Stored items:
# # # # #
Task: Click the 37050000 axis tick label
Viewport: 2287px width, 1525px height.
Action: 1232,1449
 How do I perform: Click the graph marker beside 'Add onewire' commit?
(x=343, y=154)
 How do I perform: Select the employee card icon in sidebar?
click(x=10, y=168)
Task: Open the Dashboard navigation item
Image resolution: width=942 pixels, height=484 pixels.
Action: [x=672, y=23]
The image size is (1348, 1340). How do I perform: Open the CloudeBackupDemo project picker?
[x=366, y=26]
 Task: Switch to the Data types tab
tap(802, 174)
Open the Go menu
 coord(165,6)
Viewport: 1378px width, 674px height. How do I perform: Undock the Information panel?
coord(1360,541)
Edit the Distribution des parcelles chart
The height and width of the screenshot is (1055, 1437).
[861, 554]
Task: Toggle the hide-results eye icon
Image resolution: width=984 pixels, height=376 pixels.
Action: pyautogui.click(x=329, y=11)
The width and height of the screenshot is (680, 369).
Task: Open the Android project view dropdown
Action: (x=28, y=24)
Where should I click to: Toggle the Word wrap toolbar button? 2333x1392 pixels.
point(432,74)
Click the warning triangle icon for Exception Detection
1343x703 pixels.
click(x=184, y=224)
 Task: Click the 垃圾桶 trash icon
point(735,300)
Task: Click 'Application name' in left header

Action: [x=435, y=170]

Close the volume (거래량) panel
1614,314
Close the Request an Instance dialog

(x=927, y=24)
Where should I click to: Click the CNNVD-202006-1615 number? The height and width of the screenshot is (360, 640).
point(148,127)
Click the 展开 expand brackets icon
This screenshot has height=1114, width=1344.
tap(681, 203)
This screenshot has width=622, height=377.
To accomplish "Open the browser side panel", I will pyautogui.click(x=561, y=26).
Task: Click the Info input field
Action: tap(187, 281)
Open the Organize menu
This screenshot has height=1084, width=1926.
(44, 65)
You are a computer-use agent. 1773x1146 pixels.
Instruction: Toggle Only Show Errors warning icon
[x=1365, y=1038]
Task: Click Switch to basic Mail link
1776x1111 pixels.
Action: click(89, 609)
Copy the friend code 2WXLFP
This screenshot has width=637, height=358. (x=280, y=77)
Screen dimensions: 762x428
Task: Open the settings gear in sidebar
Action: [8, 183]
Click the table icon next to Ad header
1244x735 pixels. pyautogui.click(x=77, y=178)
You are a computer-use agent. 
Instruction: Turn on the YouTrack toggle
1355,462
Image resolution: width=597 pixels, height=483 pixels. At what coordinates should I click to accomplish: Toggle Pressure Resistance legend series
# # # # #
*Prompt:* Output the records in full, exactly.

*Expected output:*
Task: Click the 37050000 axis tick label
Viewport: 2287px width, 1525px height.
Action: 1232,1449
 How do I perform: Click the graph marker beside 'Add onewire' commit?
(x=343, y=154)
 How do I perform: Select the employee card icon in sidebar?
click(x=10, y=168)
Task: Open the Dashboard navigation item
Image resolution: width=942 pixels, height=484 pixels.
Action: [x=672, y=23]
The image size is (1348, 1340). How do I perform: Open the CloudeBackupDemo project picker?
[x=366, y=26]
 Task: Switch to the Data types tab
tap(802, 174)
Open the Go menu
 coord(165,6)
Viewport: 1378px width, 674px height. How do I perform: Undock the Information panel?
coord(1360,541)
Edit the Distribution des parcelles chart
The height and width of the screenshot is (1055, 1437).
[861, 554]
Task: Toggle the hide-results eye icon
Image resolution: width=984 pixels, height=376 pixels.
Action: pyautogui.click(x=329, y=11)
The width and height of the screenshot is (680, 369).
Task: Open the Android project view dropdown
Action: (x=28, y=24)
Where should I click to: Toggle the Word wrap toolbar button? 2333x1392 pixels.
point(432,74)
Click the warning triangle icon for Exception Detection
1343x703 pixels.
click(x=184, y=224)
 Task: Click the 垃圾桶 trash icon
point(735,300)
Task: Click 'Application name' in left header

Action: [x=435, y=170]

Close the volume (거래량) panel
1614,314
Close the Request an Instance dialog

(x=927, y=24)
Where should I click to: Click the CNNVD-202006-1615 number? The height and width of the screenshot is (360, 640).
point(148,127)
Click the 展开 expand brackets icon
This screenshot has height=1114, width=1344.
tap(681, 203)
This screenshot has width=622, height=377.
To accomplish "Open the browser side panel", I will pyautogui.click(x=561, y=26).
Task: Click the Info input field
Action: tap(187, 281)
Open the Organize menu
This screenshot has height=1084, width=1926.
(44, 65)
You are a computer-use agent. 1773x1146 pixels.
Instruction: Toggle Only Show Errors warning icon
[x=1365, y=1038]
Task: Click Switch to basic Mail link
1776x1111 pixels.
Action: click(89, 609)
Copy the friend code 2WXLFP
This screenshot has width=637, height=358. (x=280, y=77)
Screen dimensions: 762x428
Task: Open the settings gear in sidebar
Action: [8, 183]
Click the table icon next to Ad header
1244x735 pixels. pyautogui.click(x=77, y=178)
You are a computer-use agent. 
Instruction: Turn on the YouTrack toggle
1355,462
Image resolution: width=597 pixels, height=483 pixels. At what coordinates should I click to accomplish: Toggle Pressure Resistance legend series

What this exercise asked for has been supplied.